As Wade passes through more doors, hallways, and dead ends, you get a sense that all is not well at 2120 Macmillan Drive. Things have been pulled from sockets, radios leak static, and the place is seemingly deserted. Curiosity gets the better of Wade, and you help him discover a way to get out by exploring as much of the scene as possible. Wade is surprisingly nonplussed when he eventually comes into contact with a few of the building’s remaining and strange characters. We also stumble across some abstract figures that can best be described as pitch-black flames.
The book’s interactive elements aren’t always clear. Some tips here and there that gesture towards what combinations are useful to note, or where a combination might be found (rather than the standard “I don’t know the code” that Wade offers) would be useful. I appreciate Wylesol’s dedication to creating mystery and encouraging effort from the reader, but there are moments when I had to cheat and reverse engineer a particular direction of the plot to figure out where the number combination could be found. There are a couple of necessary steps I still haven’t got my head around. Then again, I was always pretty bad at video games. Perhaps Wylesol could supply us useless readers with a walkthrough? In any case, I advise you to have pen and paper ready before you embark on this journey.

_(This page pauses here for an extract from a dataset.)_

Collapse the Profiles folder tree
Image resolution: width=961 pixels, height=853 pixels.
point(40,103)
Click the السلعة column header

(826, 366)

One reviewer mentions that they first read through it without making any decisions, and it is worth remembering to just sit with and appreciate Wyslesol’s often arresting and sometimes unsettling spreads. With a flair for simplicity, Wylesol has a unique ability to create a strange and alluring world. One way he does this is by employing off-center perspectives that accentuate an exaggerated sense of space that result in 2120 having a woozy and somewhat alien atmosphere.

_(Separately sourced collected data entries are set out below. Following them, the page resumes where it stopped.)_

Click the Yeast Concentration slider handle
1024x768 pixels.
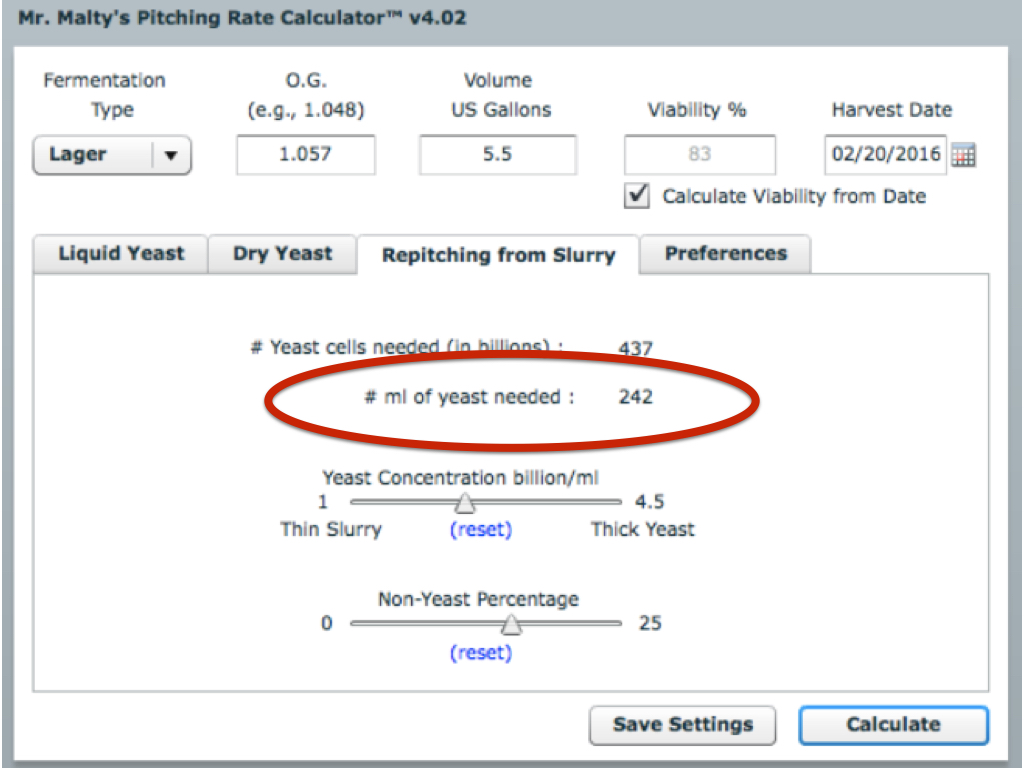coord(465,503)
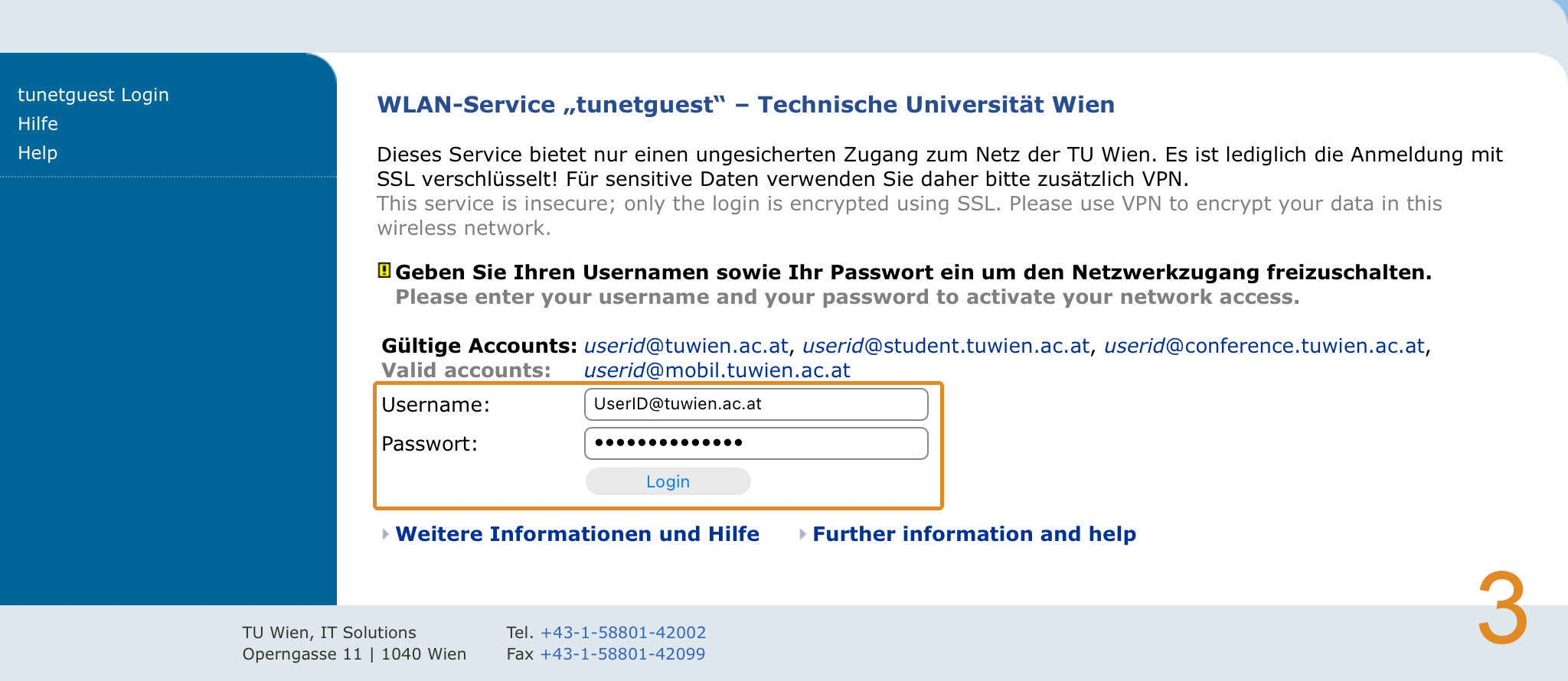Click the Login button
The image size is (1568, 681).
[668, 481]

I count a total of three possible “final pages” (aside from a handful of moments where panels are used to stagger the sense of time passing, the whole book is told in either splash pages or double-page spreads). Many of the concluding moments bring you to the same one. This is often after you’ve decided to let Wade interact in his environment in some way that creates a glitch in the system. If you keep following these paths you create an infinity loop that brings Wade right back to where he started.
There’s one particular thread, the longest in the book, that reveals the nature of the life Wade is living, and results in a breaking-the-fourth-wall moment that acts as a playful reference to the reader, and finally lets you close the book. Scholars interested in the relationship between reader, text, agency, and interpretation will have a lot to pick apart here. Thankfully, Wylesol embeds these theoretically heavy moments with dark humor and visual playfulness.

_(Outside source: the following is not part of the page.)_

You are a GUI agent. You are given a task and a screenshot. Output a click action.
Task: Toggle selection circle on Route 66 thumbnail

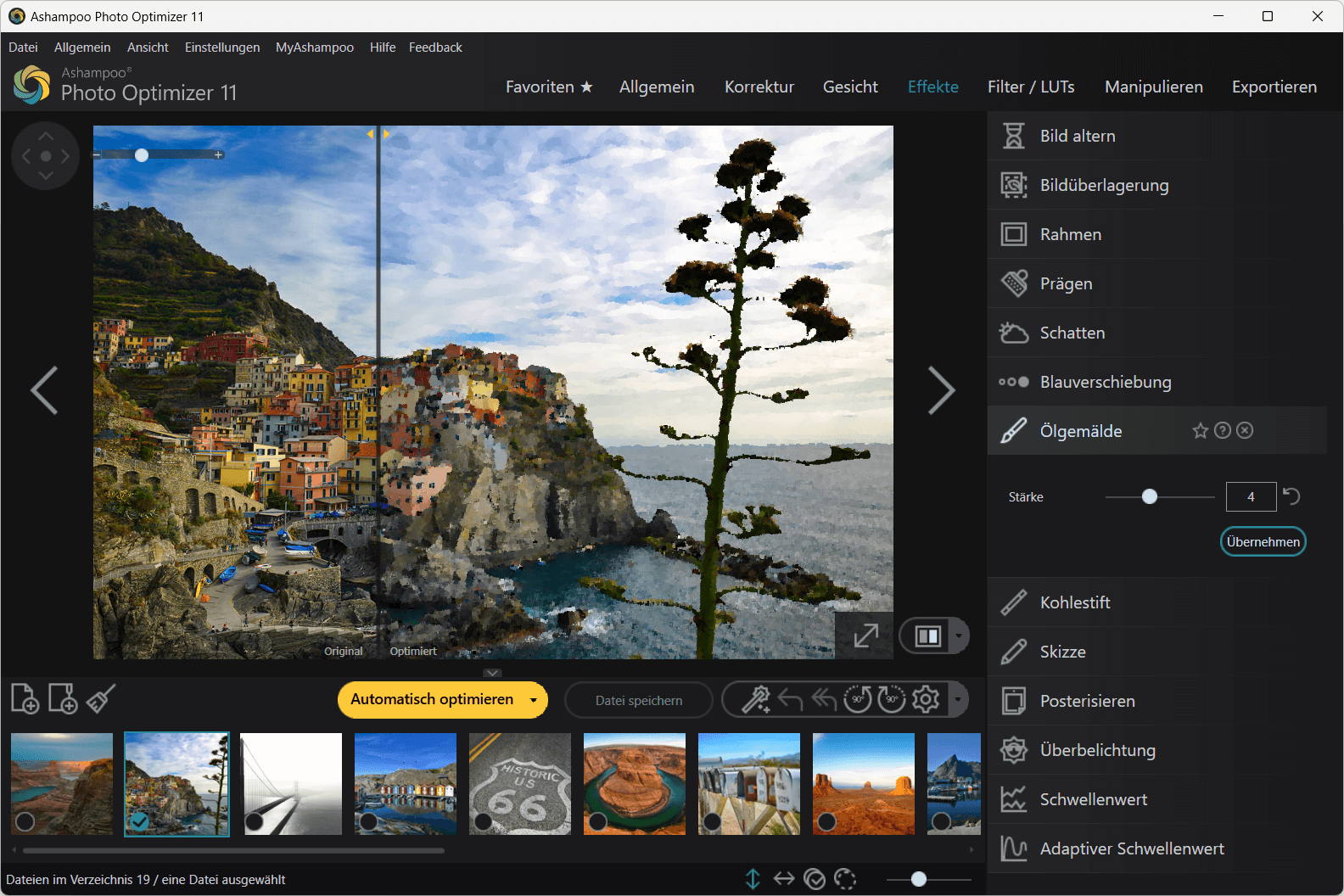pyautogui.click(x=483, y=821)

Aside from my frustrations with the book’s mechanics, 2120 reinforces my opinion that Wylesol is one of the most creative comics artists out there. He has a unique ability to produce an uncanny recreation of early computer aesthetics, filtered through an illustrator’s eye for attractive designs and a cartoonist’s interest in reducing things to their most essential elements in order to heighten their effectiveness at communicating feeling and/or how they are experienced. That combination results in work that is one part uncomfortable and another part totally engaging. In even attempting to pull off the sort of narrative trickery that he’s employed both here and in his previous book, Wylesol showcases the expanse of possibilities that comics as a narrative medium has but rarely tackles.